## Data on locating visible targets
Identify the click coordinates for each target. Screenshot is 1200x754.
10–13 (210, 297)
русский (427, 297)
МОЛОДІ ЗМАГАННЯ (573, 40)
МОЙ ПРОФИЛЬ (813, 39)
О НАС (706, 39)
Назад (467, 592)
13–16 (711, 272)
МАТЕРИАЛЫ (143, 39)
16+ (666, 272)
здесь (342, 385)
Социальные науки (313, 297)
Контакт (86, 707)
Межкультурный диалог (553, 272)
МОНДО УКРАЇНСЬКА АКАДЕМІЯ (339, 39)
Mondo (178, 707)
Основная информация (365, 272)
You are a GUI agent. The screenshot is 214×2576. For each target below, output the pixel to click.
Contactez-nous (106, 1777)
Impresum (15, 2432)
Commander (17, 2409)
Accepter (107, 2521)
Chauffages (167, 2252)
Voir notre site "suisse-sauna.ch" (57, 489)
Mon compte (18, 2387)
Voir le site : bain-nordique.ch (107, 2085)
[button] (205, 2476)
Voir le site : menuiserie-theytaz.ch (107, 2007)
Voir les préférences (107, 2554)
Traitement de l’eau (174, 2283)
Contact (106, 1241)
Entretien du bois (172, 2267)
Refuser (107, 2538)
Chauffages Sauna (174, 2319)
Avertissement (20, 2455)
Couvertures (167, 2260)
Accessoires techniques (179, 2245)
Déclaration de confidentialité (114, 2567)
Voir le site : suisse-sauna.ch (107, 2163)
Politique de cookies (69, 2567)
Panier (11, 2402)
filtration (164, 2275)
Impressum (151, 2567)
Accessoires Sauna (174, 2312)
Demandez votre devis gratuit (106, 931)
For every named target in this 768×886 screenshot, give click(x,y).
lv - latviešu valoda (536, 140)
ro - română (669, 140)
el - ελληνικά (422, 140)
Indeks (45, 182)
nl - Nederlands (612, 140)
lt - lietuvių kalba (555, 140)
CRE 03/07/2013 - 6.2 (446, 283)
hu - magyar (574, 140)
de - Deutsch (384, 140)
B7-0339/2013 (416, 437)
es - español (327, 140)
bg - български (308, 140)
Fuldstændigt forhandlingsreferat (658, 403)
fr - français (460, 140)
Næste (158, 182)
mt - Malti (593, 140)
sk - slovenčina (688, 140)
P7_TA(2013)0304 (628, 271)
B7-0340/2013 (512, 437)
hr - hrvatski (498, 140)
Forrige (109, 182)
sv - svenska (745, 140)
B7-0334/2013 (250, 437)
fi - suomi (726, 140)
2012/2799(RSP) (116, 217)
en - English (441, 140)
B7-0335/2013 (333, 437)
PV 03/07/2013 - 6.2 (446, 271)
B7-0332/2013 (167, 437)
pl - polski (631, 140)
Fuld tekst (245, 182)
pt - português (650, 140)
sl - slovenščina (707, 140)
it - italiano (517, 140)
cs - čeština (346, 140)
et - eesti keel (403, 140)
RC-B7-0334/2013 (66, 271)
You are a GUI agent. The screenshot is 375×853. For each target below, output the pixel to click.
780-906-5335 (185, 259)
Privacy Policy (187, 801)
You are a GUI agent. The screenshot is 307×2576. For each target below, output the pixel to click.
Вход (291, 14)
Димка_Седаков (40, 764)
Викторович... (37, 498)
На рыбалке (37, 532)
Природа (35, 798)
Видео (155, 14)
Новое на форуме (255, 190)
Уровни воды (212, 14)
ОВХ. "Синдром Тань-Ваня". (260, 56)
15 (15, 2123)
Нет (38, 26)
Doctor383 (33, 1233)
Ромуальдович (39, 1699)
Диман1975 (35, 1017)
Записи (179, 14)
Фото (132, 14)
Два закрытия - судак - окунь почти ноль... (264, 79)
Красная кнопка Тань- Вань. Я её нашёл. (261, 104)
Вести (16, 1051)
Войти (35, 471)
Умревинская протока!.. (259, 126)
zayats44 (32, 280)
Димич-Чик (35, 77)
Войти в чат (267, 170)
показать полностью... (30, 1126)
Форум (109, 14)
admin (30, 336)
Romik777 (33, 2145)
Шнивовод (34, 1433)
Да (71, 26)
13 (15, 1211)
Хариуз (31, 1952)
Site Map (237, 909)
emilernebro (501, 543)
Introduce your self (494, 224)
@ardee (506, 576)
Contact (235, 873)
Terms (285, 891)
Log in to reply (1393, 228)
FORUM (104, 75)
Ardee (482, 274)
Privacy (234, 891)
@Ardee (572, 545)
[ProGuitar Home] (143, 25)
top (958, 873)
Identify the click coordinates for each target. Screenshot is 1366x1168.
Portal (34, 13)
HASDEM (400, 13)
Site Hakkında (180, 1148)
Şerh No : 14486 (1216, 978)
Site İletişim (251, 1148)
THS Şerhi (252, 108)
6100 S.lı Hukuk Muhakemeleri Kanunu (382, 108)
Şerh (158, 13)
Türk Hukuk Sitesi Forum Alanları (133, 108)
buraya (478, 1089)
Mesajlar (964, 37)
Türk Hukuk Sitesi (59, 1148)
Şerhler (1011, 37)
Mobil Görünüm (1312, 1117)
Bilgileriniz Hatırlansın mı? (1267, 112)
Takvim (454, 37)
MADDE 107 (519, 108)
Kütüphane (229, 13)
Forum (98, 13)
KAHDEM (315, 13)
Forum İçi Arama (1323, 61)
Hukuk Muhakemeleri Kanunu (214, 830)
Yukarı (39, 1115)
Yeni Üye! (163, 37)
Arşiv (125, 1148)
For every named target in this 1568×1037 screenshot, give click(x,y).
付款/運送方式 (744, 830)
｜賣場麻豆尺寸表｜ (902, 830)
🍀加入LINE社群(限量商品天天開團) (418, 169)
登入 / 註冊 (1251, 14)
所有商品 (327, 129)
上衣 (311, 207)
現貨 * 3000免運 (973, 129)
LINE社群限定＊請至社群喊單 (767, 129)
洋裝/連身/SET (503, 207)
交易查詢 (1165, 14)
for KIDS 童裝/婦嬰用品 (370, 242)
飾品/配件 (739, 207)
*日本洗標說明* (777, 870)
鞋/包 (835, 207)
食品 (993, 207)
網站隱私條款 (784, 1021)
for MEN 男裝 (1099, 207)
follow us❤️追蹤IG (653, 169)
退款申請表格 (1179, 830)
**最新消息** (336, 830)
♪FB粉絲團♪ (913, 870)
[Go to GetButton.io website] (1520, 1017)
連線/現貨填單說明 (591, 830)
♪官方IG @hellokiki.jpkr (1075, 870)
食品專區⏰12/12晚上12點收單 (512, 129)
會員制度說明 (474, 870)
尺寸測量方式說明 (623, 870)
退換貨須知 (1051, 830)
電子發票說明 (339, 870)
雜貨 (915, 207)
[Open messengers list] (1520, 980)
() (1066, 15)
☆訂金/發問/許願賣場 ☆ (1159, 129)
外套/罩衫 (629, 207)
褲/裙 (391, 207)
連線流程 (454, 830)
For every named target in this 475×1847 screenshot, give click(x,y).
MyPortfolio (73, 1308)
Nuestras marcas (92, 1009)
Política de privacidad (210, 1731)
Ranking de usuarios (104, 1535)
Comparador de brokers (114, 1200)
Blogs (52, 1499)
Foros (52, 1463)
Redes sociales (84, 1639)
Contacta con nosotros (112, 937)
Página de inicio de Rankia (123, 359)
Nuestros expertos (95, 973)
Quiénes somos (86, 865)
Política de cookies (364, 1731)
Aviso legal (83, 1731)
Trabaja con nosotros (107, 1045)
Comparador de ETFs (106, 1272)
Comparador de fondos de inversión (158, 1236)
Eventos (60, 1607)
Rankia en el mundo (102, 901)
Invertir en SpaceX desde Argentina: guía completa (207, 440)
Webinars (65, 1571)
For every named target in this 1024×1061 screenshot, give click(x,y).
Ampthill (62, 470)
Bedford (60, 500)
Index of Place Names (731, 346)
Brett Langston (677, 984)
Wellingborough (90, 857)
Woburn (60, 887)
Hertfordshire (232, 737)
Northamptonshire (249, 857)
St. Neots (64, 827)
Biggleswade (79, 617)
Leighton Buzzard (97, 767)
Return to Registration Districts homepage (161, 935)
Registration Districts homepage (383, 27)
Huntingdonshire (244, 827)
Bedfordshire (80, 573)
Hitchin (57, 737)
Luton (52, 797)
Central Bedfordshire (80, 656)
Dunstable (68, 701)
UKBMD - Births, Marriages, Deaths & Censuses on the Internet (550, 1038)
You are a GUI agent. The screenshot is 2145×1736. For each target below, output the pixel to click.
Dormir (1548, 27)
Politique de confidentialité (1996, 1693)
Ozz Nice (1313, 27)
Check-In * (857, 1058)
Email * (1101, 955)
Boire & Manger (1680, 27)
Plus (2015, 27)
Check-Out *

## WHAT YOU WILL DO
Return every line of the listing above that contains the word "Hukuk". Matching is case-sensitive.

## THE RESPONSE
6100 S.lı Hukuk Muhakemeleri Kanunu (382, 108)
Türk Hukuk Sitesi Forum Alanları (133, 108)
Türk Hukuk Sitesi (59, 1148)
Hukuk Muhakemeleri Kanunu (214, 830)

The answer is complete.